◆ Task objective:
The answer is the complete listing below, written out again exactly.

──────────

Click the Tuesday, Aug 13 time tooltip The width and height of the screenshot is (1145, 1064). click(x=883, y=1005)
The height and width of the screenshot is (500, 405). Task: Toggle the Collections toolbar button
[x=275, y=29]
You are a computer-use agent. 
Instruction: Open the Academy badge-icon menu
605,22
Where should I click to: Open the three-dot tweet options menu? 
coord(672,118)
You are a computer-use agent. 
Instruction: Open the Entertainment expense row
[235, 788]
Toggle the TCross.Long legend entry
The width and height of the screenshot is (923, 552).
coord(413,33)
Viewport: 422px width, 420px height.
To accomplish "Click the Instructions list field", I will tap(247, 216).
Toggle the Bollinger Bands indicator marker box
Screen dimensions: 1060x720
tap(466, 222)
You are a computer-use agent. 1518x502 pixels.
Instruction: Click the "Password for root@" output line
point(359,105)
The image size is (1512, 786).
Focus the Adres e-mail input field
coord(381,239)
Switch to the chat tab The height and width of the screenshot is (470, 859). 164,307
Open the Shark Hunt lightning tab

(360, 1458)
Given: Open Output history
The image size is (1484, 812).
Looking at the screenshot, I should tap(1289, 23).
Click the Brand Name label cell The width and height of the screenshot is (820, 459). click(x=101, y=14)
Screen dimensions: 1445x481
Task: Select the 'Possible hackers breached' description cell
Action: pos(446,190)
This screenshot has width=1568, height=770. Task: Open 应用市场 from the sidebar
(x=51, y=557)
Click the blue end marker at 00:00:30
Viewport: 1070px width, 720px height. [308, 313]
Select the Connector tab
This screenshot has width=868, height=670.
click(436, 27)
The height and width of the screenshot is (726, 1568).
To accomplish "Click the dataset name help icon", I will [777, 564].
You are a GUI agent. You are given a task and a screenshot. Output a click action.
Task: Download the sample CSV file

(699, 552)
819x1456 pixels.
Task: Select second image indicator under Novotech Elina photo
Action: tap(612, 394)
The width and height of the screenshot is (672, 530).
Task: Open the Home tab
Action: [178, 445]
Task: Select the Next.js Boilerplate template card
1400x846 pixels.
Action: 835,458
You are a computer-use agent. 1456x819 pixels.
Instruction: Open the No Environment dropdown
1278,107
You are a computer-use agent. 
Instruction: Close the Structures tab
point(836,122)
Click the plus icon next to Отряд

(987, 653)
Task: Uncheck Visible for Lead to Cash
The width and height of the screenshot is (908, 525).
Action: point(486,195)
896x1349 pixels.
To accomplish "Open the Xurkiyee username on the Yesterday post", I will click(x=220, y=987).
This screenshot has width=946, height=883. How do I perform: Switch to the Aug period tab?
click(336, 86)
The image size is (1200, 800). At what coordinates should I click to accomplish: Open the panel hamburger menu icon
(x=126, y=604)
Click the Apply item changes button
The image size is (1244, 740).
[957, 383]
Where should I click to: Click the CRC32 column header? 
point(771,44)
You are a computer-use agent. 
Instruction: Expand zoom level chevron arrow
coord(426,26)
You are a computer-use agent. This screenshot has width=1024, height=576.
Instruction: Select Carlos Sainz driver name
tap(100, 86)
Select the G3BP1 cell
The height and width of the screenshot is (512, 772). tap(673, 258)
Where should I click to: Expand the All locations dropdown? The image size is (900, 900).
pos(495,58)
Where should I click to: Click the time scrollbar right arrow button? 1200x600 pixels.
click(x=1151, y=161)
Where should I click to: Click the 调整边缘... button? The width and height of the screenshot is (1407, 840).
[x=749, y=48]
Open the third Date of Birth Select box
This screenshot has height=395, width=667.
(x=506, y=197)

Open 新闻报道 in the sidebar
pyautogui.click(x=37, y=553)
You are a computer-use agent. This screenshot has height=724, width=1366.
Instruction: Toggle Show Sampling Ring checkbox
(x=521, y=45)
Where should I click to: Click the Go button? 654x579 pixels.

──────────

◆ Task solution:
Click the Tuesday, Aug 13 time tooltip The width and height of the screenshot is (1145, 1064). click(x=883, y=1005)
The height and width of the screenshot is (500, 405). Task: Toggle the Collections toolbar button
[x=275, y=29]
You are a computer-use agent. 
Instruction: Open the Academy badge-icon menu
605,22
Where should I click to: Open the three-dot tweet options menu? 
coord(672,118)
You are a computer-use agent. 
Instruction: Open the Entertainment expense row
[235, 788]
Toggle the TCross.Long legend entry
The width and height of the screenshot is (923, 552).
coord(413,33)
Viewport: 422px width, 420px height.
To accomplish "Click the Instructions list field", I will tap(247, 216).
Toggle the Bollinger Bands indicator marker box
Screen dimensions: 1060x720
tap(466, 222)
You are a computer-use agent. 1518x502 pixels.
Instruction: Click the "Password for root@" output line
point(359,105)
The image size is (1512, 786).
Focus the Adres e-mail input field
coord(381,239)
Switch to the chat tab The height and width of the screenshot is (470, 859). 164,307
Open the Shark Hunt lightning tab

(360, 1458)
Given: Open Output history
The image size is (1484, 812).
Looking at the screenshot, I should tap(1289, 23).
Click the Brand Name label cell The width and height of the screenshot is (820, 459). click(x=101, y=14)
Screen dimensions: 1445x481
Task: Select the 'Possible hackers breached' description cell
Action: pos(446,190)
This screenshot has width=1568, height=770. Task: Open 应用市场 from the sidebar
(x=51, y=557)
Click the blue end marker at 00:00:30
Viewport: 1070px width, 720px height. [308, 313]
Select the Connector tab
This screenshot has width=868, height=670.
click(436, 27)
The height and width of the screenshot is (726, 1568).
To accomplish "Click the dataset name help icon", I will [777, 564].
You are a GUI agent. You are given a task and a screenshot. Output a click action.
Task: Download the sample CSV file

(699, 552)
819x1456 pixels.
Task: Select second image indicator under Novotech Elina photo
Action: tap(612, 394)
The width and height of the screenshot is (672, 530).
Task: Open the Home tab
Action: [178, 445]
Task: Select the Next.js Boilerplate template card
1400x846 pixels.
Action: 835,458
You are a computer-use agent. 1456x819 pixels.
Instruction: Open the No Environment dropdown
1278,107
You are a computer-use agent. 
Instruction: Close the Structures tab
point(836,122)
Click the plus icon next to Отряд

(987, 653)
Task: Uncheck Visible for Lead to Cash
The width and height of the screenshot is (908, 525).
Action: point(486,195)
896x1349 pixels.
To accomplish "Open the Xurkiyee username on the Yesterday post", I will click(x=220, y=987).
This screenshot has width=946, height=883. How do I perform: Switch to the Aug period tab?
click(336, 86)
The image size is (1200, 800). At what coordinates should I click to accomplish: Open the panel hamburger menu icon
(x=126, y=604)
Click the Apply item changes button
The image size is (1244, 740).
[957, 383]
Where should I click to: Click the CRC32 column header? 
point(771,44)
You are a computer-use agent. 
Instruction: Expand zoom level chevron arrow
coord(426,26)
You are a computer-use agent. This screenshot has width=1024, height=576.
Instruction: Select Carlos Sainz driver name
tap(100, 86)
Select the G3BP1 cell
The height and width of the screenshot is (512, 772). tap(673, 258)
Where should I click to: Expand the All locations dropdown? The image size is (900, 900).
pos(495,58)
Where should I click to: Click the time scrollbar right arrow button? 1200x600 pixels.
click(x=1151, y=161)
Where should I click to: Click the 调整边缘... button? The width and height of the screenshot is (1407, 840).
[x=749, y=48]
Open the third Date of Birth Select box
This screenshot has height=395, width=667.
(x=506, y=197)

Open 新闻报道 in the sidebar
pyautogui.click(x=37, y=553)
You are a computer-use agent. This screenshot has height=724, width=1366.
Instruction: Toggle Show Sampling Ring checkbox
(x=521, y=45)
Where should I click to: Click the Go button? 654x579 pixels.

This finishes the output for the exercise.